[Start of Attachment]

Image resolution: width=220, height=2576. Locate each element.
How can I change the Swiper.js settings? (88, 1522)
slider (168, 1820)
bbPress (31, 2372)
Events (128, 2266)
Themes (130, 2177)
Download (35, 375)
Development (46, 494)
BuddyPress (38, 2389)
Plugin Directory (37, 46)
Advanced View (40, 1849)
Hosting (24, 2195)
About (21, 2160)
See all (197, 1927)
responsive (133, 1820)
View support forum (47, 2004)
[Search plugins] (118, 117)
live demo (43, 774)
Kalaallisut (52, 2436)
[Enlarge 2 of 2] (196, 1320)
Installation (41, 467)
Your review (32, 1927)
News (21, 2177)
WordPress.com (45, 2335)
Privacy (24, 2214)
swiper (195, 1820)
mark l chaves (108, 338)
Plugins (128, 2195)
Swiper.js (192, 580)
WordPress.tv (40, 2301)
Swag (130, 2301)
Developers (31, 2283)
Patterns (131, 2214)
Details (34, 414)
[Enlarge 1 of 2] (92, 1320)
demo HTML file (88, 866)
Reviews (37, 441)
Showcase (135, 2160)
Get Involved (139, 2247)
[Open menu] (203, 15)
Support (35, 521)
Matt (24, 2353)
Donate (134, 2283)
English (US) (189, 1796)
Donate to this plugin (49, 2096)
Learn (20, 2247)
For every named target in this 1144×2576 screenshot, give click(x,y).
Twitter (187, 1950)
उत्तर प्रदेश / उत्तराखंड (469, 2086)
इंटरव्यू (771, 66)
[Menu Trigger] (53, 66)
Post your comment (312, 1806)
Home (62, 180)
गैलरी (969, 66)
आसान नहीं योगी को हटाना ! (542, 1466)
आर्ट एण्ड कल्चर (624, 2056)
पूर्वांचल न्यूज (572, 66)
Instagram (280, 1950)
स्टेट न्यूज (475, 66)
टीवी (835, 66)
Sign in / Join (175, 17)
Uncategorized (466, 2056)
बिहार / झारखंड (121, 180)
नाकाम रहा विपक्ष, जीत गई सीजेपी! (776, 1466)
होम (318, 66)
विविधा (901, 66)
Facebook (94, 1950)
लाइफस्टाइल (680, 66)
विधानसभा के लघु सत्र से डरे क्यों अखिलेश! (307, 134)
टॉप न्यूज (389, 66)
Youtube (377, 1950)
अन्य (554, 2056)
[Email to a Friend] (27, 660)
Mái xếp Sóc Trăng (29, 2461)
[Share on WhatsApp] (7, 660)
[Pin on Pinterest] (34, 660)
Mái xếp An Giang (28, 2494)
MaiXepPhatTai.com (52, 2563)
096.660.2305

[End of Attachment]

- [Your goal] All of the entries must be given again, word for word.

- [Expected output]
Image resolution: width=220, height=2576. Locate each element.
How can I change the Swiper.js settings? (88, 1522)
slider (168, 1820)
bbPress (31, 2372)
Events (128, 2266)
Themes (130, 2177)
Download (35, 375)
Development (46, 494)
BuddyPress (38, 2389)
Plugin Directory (37, 46)
Advanced View (40, 1849)
Hosting (24, 2195)
About (21, 2160)
See all (197, 1927)
responsive (133, 1820)
View support forum (47, 2004)
[Search plugins] (118, 117)
live demo (43, 774)
Kalaallisut (52, 2436)
[Enlarge 2 of 2] (196, 1320)
Installation (41, 467)
Your review (32, 1927)
News (21, 2177)
WordPress.com (45, 2335)
Privacy (24, 2214)
swiper (195, 1820)
mark l chaves (108, 338)
Plugins (128, 2195)
Swiper.js (192, 580)
WordPress.tv (40, 2301)
Swag (130, 2301)
Developers (31, 2283)
Patterns (131, 2214)
Details (34, 414)
[Enlarge 1 of 2] (92, 1320)
demo HTML file (88, 866)
Reviews (37, 441)
Showcase (135, 2160)
Get Involved (139, 2247)
[Open menu] (203, 15)
Support (35, 521)
Matt (24, 2353)
Donate (134, 2283)
English (US) (189, 1796)
Donate to this plugin (49, 2096)
Learn (20, 2247)
For every named target in this 1144×2576 screenshot, give click(x,y).
Twitter (187, 1950)
उत्तर प्रदेश / उत्तराखंड (469, 2086)
इंटरव्यू (771, 66)
[Menu Trigger] (53, 66)
Post your comment (312, 1806)
Home (62, 180)
गैलरी (969, 66)
आसान नहीं योगी को हटाना ! (542, 1466)
आर्ट एण्ड कल्चर (624, 2056)
पूर्वांचल न्यूज (572, 66)
Instagram (280, 1950)
स्टेट न्यूज (475, 66)
टीवी (835, 66)
Sign in / Join (175, 17)
Uncategorized (466, 2056)
बिहार / झारखंड (121, 180)
नाकाम रहा विपक्ष, जीत गई सीजेपी! (776, 1466)
होम (318, 66)
विविधा (901, 66)
Facebook (94, 1950)
लाइफस्टाइल (680, 66)
विधानसभा के लघु सत्र से डरे क्यों अखिलेश! (307, 134)
टॉप न्यूज (389, 66)
Youtube (377, 1950)
अन्य (554, 2056)
[Email to a Friend] (27, 660)
Mái xếp Sóc Trăng (29, 2461)
[Share on WhatsApp] (7, 660)
[Pin on Pinterest] (34, 660)
Mái xếp An Giang (28, 2494)
MaiXepPhatTai.com (52, 2563)
096.660.2305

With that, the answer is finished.